Nairobi’de bunlardan başka, kente 40 dakika kadar uzaklıktaki Karen Bliexen Müze-evi görülebilir. Bir dönemin en popüler filmlerinden “Benim Afrikam”ın sinemaya aktarıldığı “Out Of Africa” romanının yazarı Danimarkalı Bliexen’in bir zamanlar yaşadığı ev müze haline getirilmiş. Kenya’nın diğer önemli turistik yerleri ise Nairobi’den birkaç saat uzaklıklarda bulunuyor. Safari turizminin gözdelerinden Masai Mara Ulusal Koruma Alanı ve Nakuru Gölü Ulusal Parkı ile Kenya’nın UNESCO Dünya Mirası Listesi’ndeki yerlerinden olan ve Ekvator çizgisi üzerinde yer alan ve de Afrika’nın Kilimanjaro’dan sonra ikinci zirvesi Kenya Dağı’na Nairobi’den düzenlenen birkaç günlük turlarla gidilebiliyor.

Ancak tur rezervasyonlarında biraz sıkıntı yaşanıyor.
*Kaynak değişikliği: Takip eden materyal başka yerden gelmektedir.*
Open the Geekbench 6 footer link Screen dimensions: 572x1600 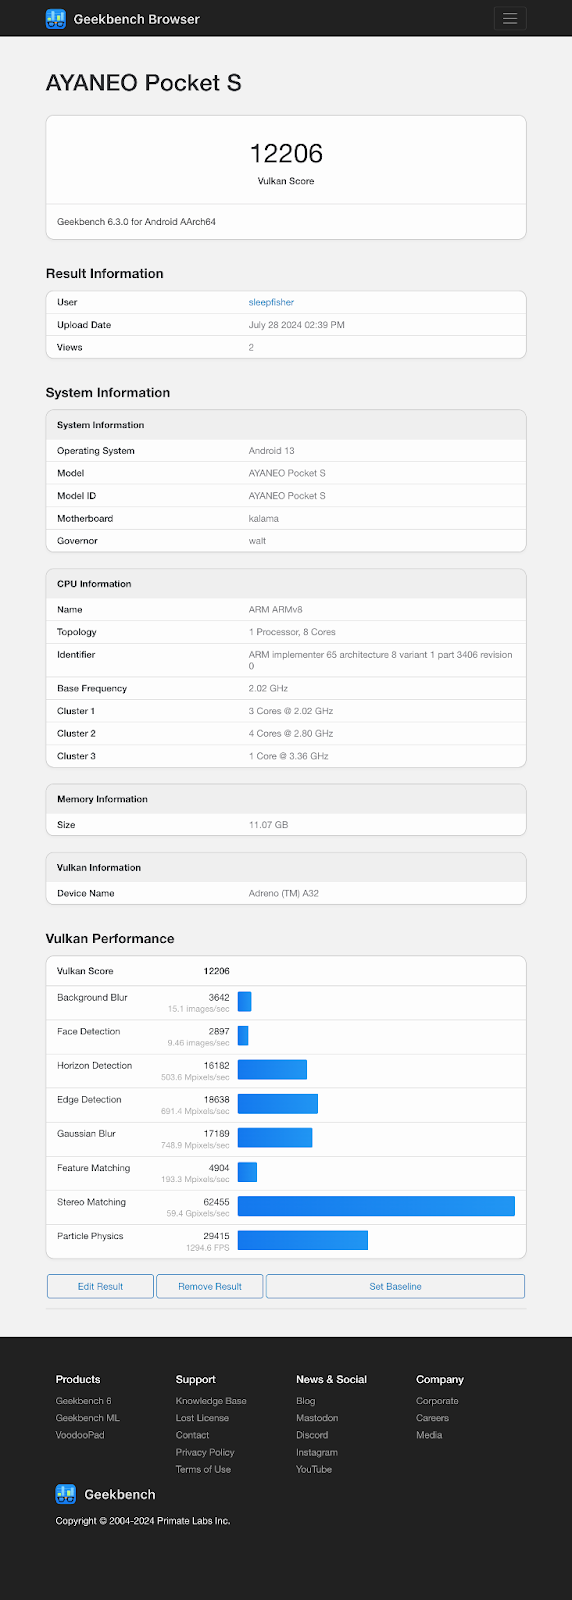[x=83, y=1401]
Kenya hakkında en çok şikâyet edilen konular; yabancıları rahatsız edecek kadar yapışan tur aracıları (turizm profesyonellerinin deyimiyle keneler) ve İngilizce robbery (hırsızlık, soygun) sözcüğünden türetilerek Nairobbery olarak adlandırılan güvenlik riskleri oluyor. İkincisi bir ölçüde kontrol altına alınmış görünüyor, en azından merkezi yerlerde bir olumsuzluk yaşamadık ama daha havaalanından başlayarak safari, otel rezervasyonu, otobüs bileti vb satmak isteyen daha doğrusu bu işleri yapan firmalara götürerek komisyon almaya çalışan kenelere karşı hazırlıklı olmakta fayda var.
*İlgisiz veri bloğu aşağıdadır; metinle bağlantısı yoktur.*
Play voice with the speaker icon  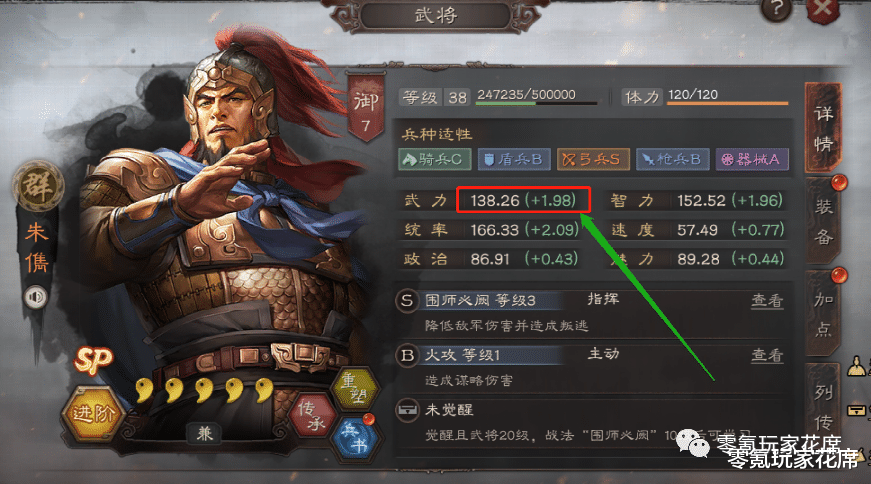[x=36, y=297]
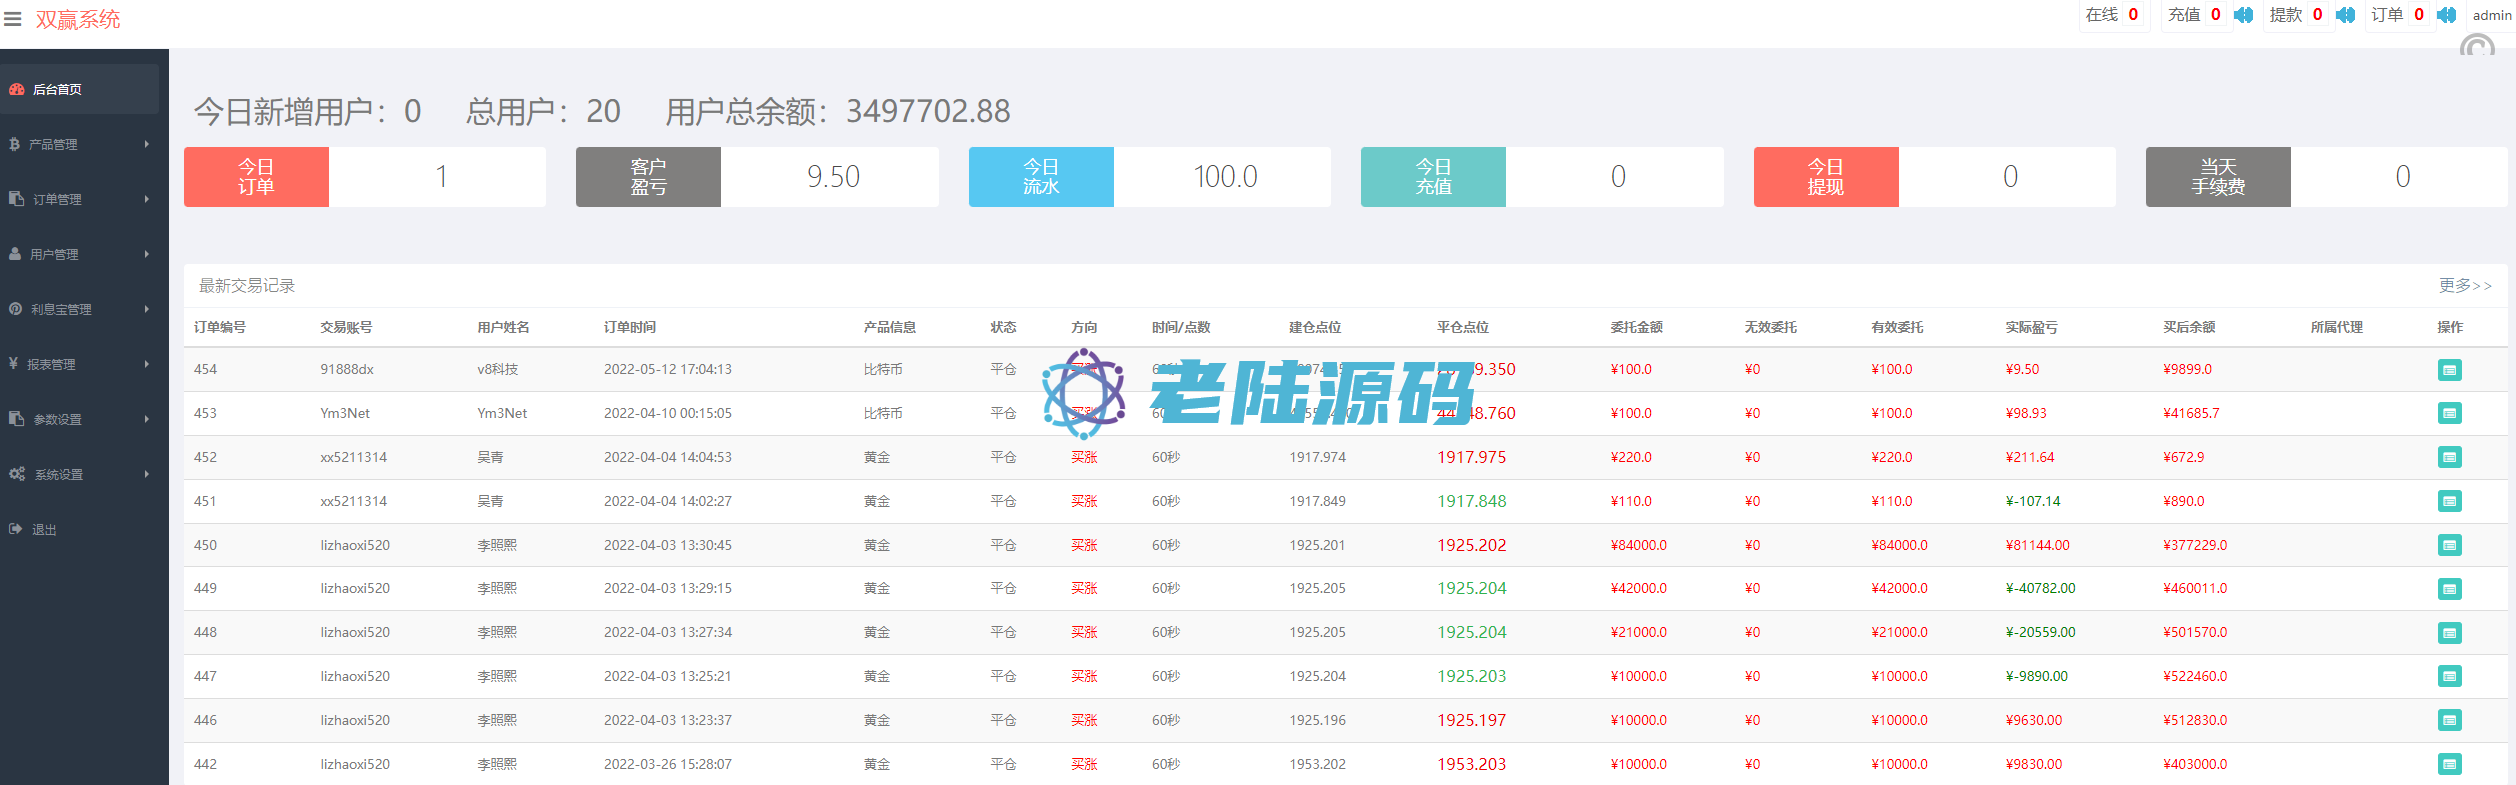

Öte yandan Kenya’nın özellikle Nairobi dışındaki bölgelerinde bazı salgın hastalık riskleri de söz konusu. Bu nedenle Sağlık Bakanlığı, Kenya’ya gidecek yolcular için, seyahat tarihinden 10 gün önce yapılması gereken ve 10 yıl koruma sağlayan sarıhumma aşısı ile seyahatten bir gün önce başlanmak, seyahat esnasında ve döndükten sonra da bir ay süreyle devam edilmek üzere sıtma hapı kullanılmasını tavsiye ediyor. Aşılar Sağlık Bakanlığı Hudut ve Sahiller Genel Müdürlüğü’ne bağlı seyahat sağlığı merkezlerinde ücretsiz olarak yapılabiliyor. Aşıdan sonra verilen Uluslararası Aşı Sertifikası Kenya girişinde sorulmuyor ama daha sonra başka ülkelere yapılacak seyahatlerde, pasaportlarında Kenya giriş-çıkış olanların o zaman bu aşıyı yaptırdıklarını kanıtlamaları açısından gerekli olabiliyor.

Kenya Türkiye vatandaşlarına vize uyguluyor ancak vize havaalanında veya karayoluyla gelişte sınır kapılarında, yeşil pasaportlar için ücretsiz, lacivert pasaportlar için 25 USD karşılığında alınabiliyor.